Partial Victory: the European Council Supports Country-by-Country Reporting

March 16th, 2011

Last week, the European ministers made a call to establish a country-by-country reporting standard for multinational companies in the extractive sector – a much needed first step to curb tax evasion and avoidance in poor countries. This decision follows groundbreaking reports by the European Parliament to enhance global tax policies which would allow mobilising further development finance to meet internationally agreed development goals.

This is a partial victory for civil society organisations in Europe who have been strongly advocating for specific policy reforms to make global tax policies work for the poor.

European ministers take first steps to curb tax dodging from poor countries

On 10 March the European Competitiveness Council called upon “the Commission to come forward with initiatives on the disclosure of financial information by companies working in the extractive industry, including the possible adoption of a country-by-country reporting requirement, International Financial Reporting Standards (IFRS) for the extractive industry, and the monitoring of third-country legislation.”

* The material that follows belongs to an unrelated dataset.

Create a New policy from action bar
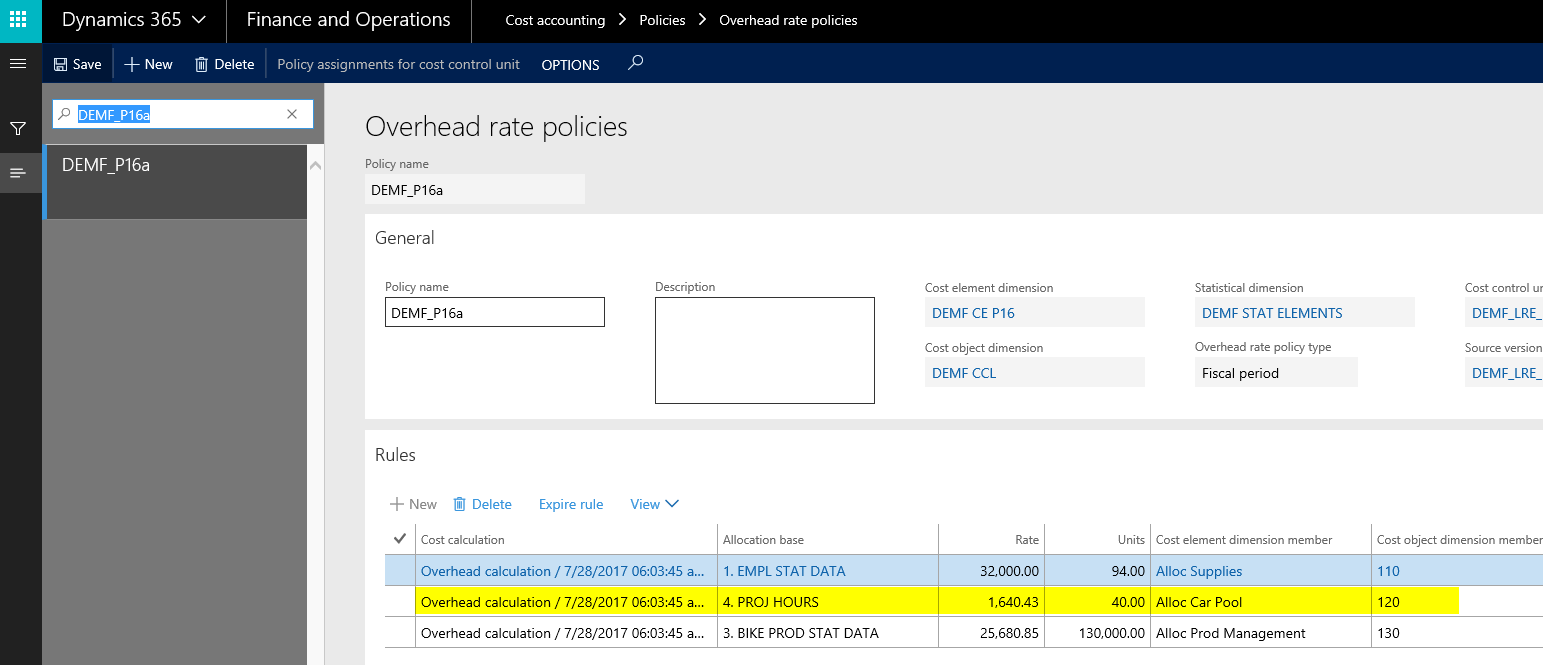This screenshot has width=1543, height=665. [148, 64]
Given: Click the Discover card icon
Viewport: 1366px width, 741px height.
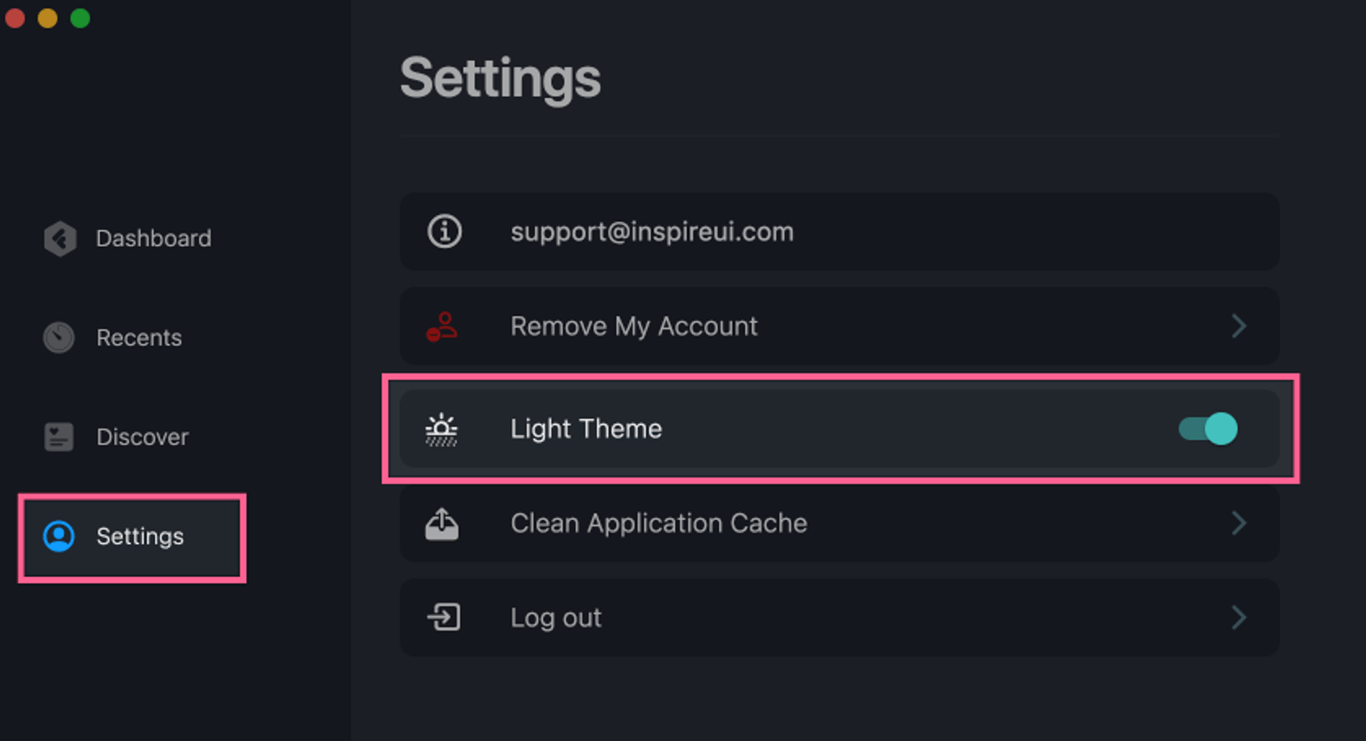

This decision follows strong calls by the European Parliament for greater tax justice at home and abroad. Although the Council calls for a country-by-country reporting requirement for the extractive industry only, this is an important first step towards implementing such standard to all companies in all sectors – a decision which could make a breakthrough in the fight against tax evasion and avoidance by multinational companies.

Ministers follow groundbreaking Parliament’s recommendations

On 8 March 2011, the European Parliament (EP) passed two different and complementary non-legislative resolutions which set out the Parliament’s proposals for greater tax justice. Eurodad welcomes both resolutions which confirm the Parliament’s political leadership in raising the benchmarks of financial honesty at the global level.

These resolutions, on tax and development – “Cooperating with developing countries on promoting good governance in tax matters” (rapporteur: Eva Joly), and on innovative financing at global and European level (rapporteur: Anni Podimata), put forward proposals to mobilise further resources to finance development, including by curbing USD 800 billion (€575 billion) of tax-related illicit flows which escape poor countries every year without being taxed by country authorities.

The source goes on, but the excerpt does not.